General Information & Description:
Kangaroo Paw @ Wikipedia
Australian National Botanic Gardens entry
Kangaroo Paw Essence @ Australian Bush Flower Essences
Kangaroo Paw (Anigozanthos manglesii) Essence by Clare Chapman T/As Baliena Flower Therapies
ABC Gardening Australia Fact Sheet
Other names: Flavidus and manglesii. Also Black Kangaroo Paw (Macropidia fuliginosa)
Where: Native to south-west of Western Australia. Now common nation-wide.
Planetary Correspondence: Venusian ♀ (Lunar)
For Work With:
- Overcoming shyness
- Connecting with people, as well as Place and Her Spirits
- Working with Feminine Spirits (offerings etc.)
- Increase sensitivity, receptiveness to the needs of others
- Increase awareness of Land & its condition, needs
Sometimes the plants we work with are wild, visited in the long walks around our homes. Other times, they the ones we keep at home. In the case of the Kangaroo Paw, this is one I get to talk to daily, on my front verandah. When I first moved into my current home, I bought a dwarf pink variety, one of my first pot plants from a local garden centre. My house is small and generally devoid of a garden, so pot plants are my thing. I like to say I have a green thumb, I’m no expert certainly, but I have a pretty good track record. I particularly like, and am pretty good at, growing native plants. My little pink paw made me doubt my skills altogether.

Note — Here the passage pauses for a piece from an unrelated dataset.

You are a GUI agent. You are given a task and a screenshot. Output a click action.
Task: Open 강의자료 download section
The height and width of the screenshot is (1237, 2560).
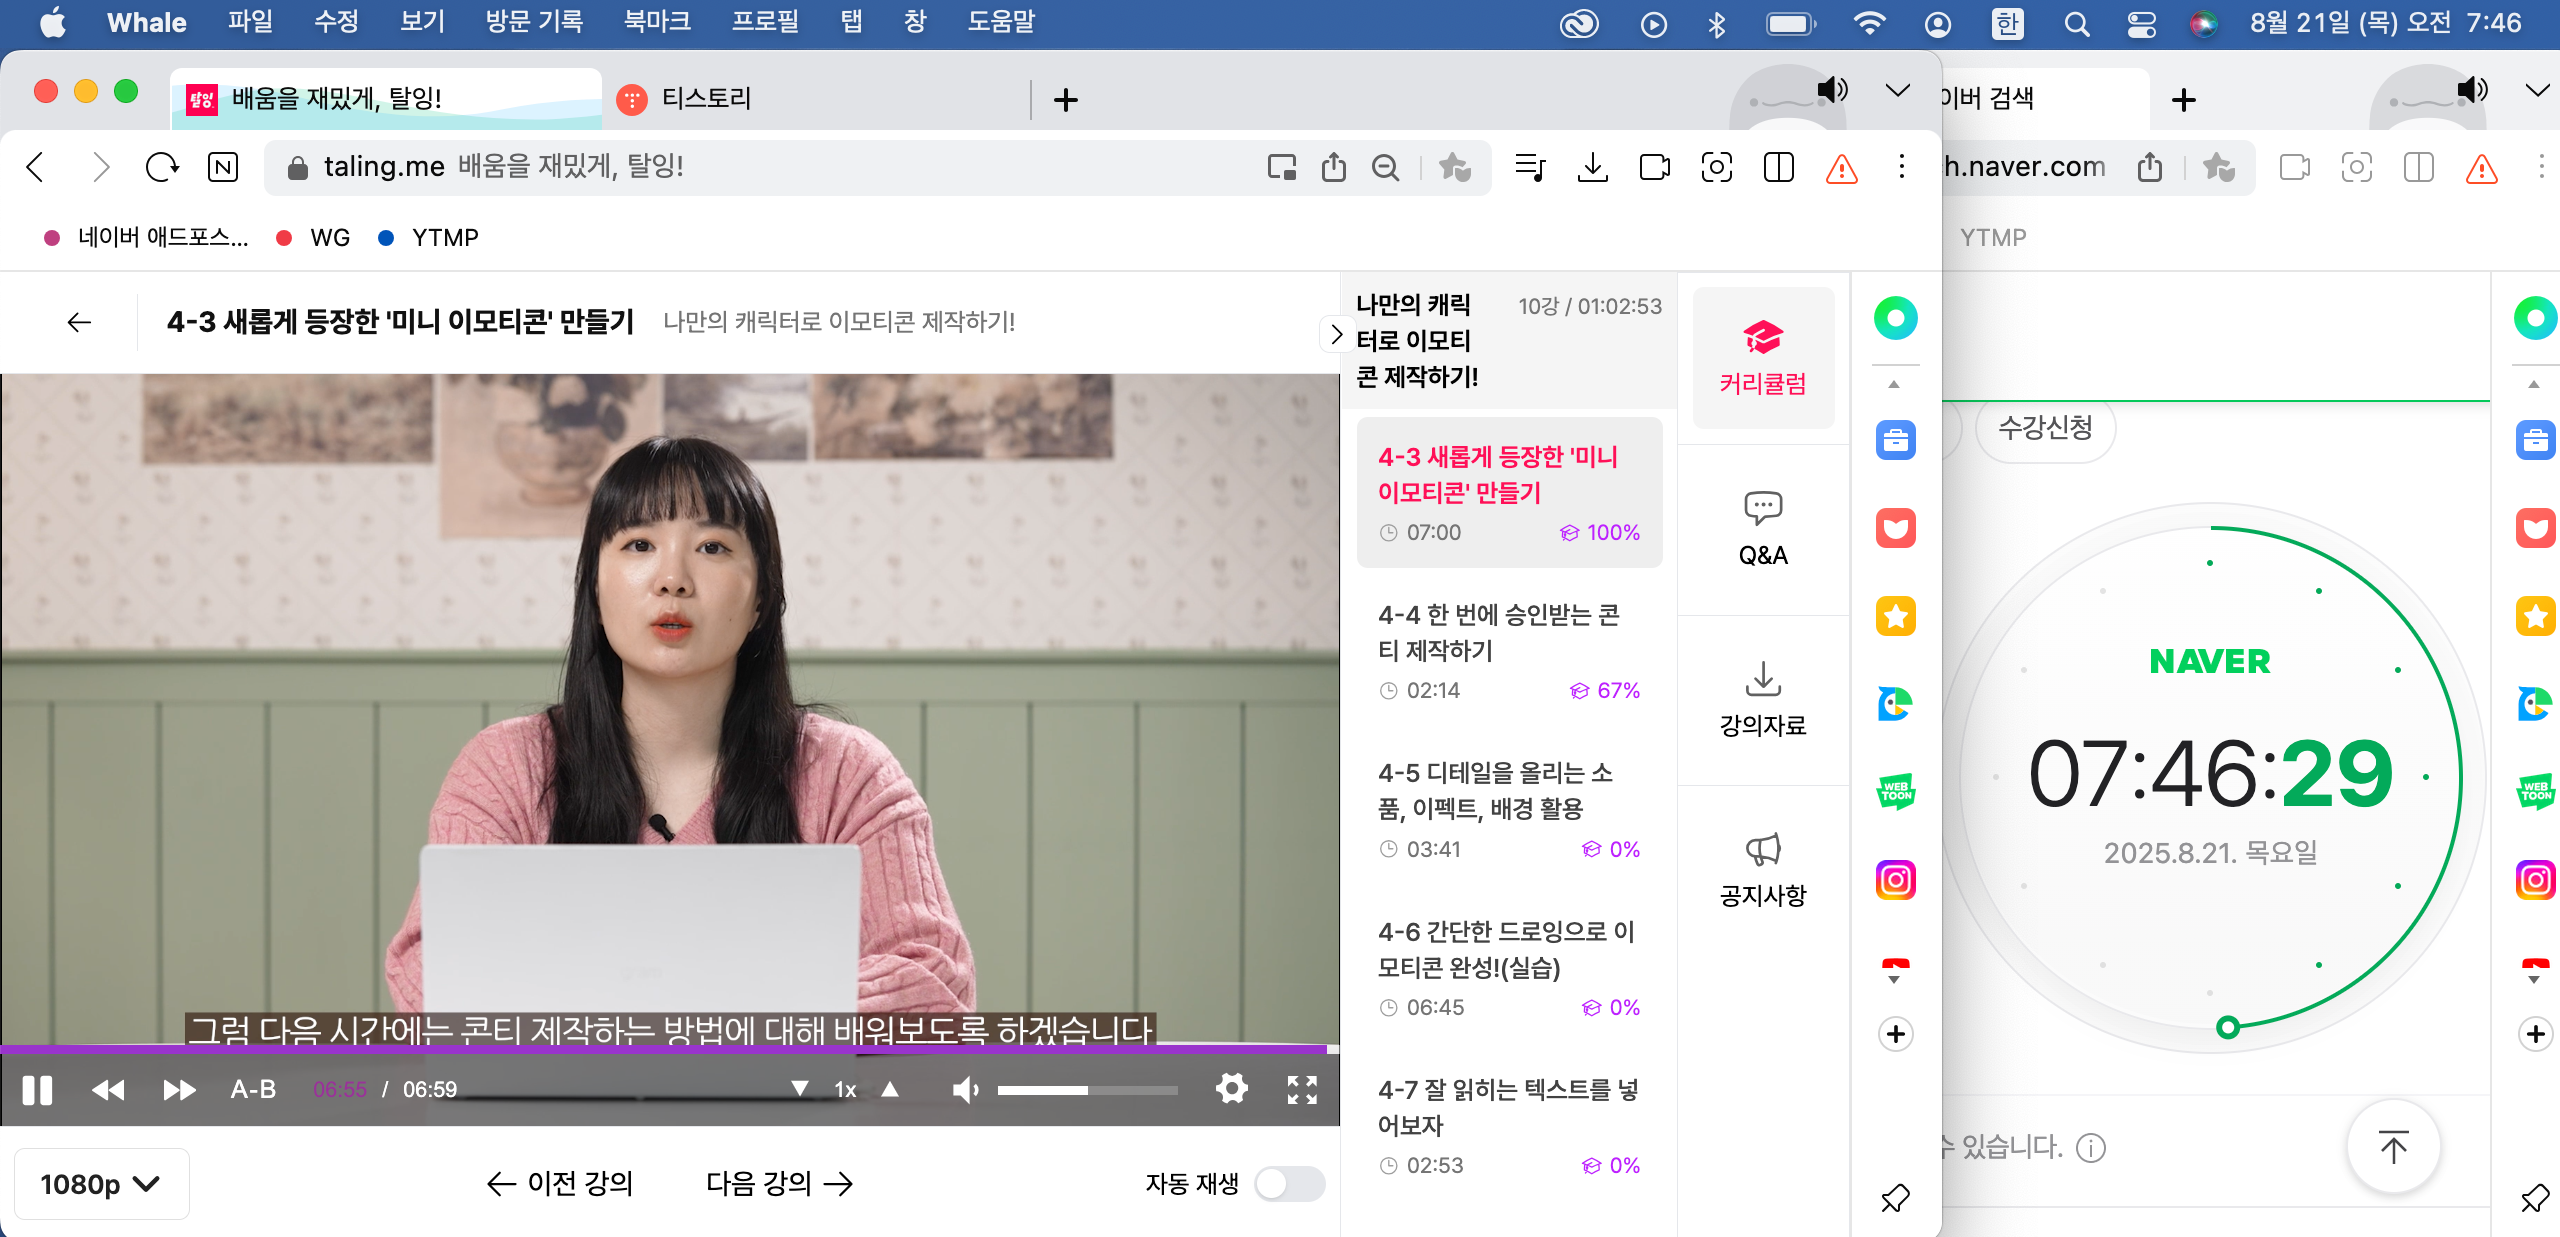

In the first year, following the blooms that were on this little thing when I purchased it, I thought I would loose it. It is the plant that has inhabited every corner, every room of the house. In front of ever window, I moved it fortnightly, patiently watching it’s progress. Finally, I hit on the sweet spot, cut it back and it bloomed, if only a few stems the following year. I’m petrified of moving it again, though 2 years on it’s a robust specimen and this last spring it flowered with quite the show!
It’s still my most sensitive plant friend. We all go through periods of business and distraction, and if I’ve failed on even the smallest level, too cold, too hot, too little water, too much, and I’ve often suspected even down to, do I owe the Spirits of my Land an offering, the glossy green leaves will start to mope. When I potted my boronia (another Western Australian) notoriously finicky and difficult to grow, it was my Little Pink Paw I turned to, situating the boronia in a place of like sun and water exposure and quite close to the Paw. The boronia never had a problem, and as it settles into it’s second winter, has lovely growth on it still.
The Kangaroo Paw is a plant of balance. Which is probably why it occurs in one of the most florally diverse regions in the country. It will happily live in other places, but the balance must be struck. Happily cold tolerant, but dislikes frost. Craves water regularly, but hates wet feet. Loves the sun, but can burn. Of course, my cultivar is an exaggeration of that nature. Some species are considered alike to annuals, some “short lived”, other “hardy”. Specialists can recommend drastic cutting back using lawnmowers! If this plant has taught me anything it is that we should be receptive to the needs of the individual.
As I showed with my boronia, the paw is my go to for gauging what’s happening in my house, with all the other living things, and what I can do to meet their needs. As such, I began using it for offerings, as cut flowers and included in loose incense to feminine Spirits that govern connections, communication and love. Specifically, I found in terms of the Green Realm it was a fabulous offering for initiating work with other plant spirits in a more subtle way as well. I was interested to read the Australian Bush Flowers Essences (a great resource for those interested in using Native Australian Flora) entry regarding their Kangaroo Paw Essence which they recommend for increased social ability, communication and to aid against shyness. This seemed to make sense to me.
I have seen it recommended for inclusion in works involving romantic love, but I would add these blossoms to bunches for friends we want to connect with on any level. It’s the flower that says “I’m here, and I’m listening.”
Lastly, the Red & Green Kangaroo Paw is the floral emblem of Western Australia. As such, inclusions in work specific to that State for increase and cohesiveness, both in terms social and political, would be recommended.
P.S. ‘K’ is for Kangaroo Paw! This post participates with the Pagan Blog Project!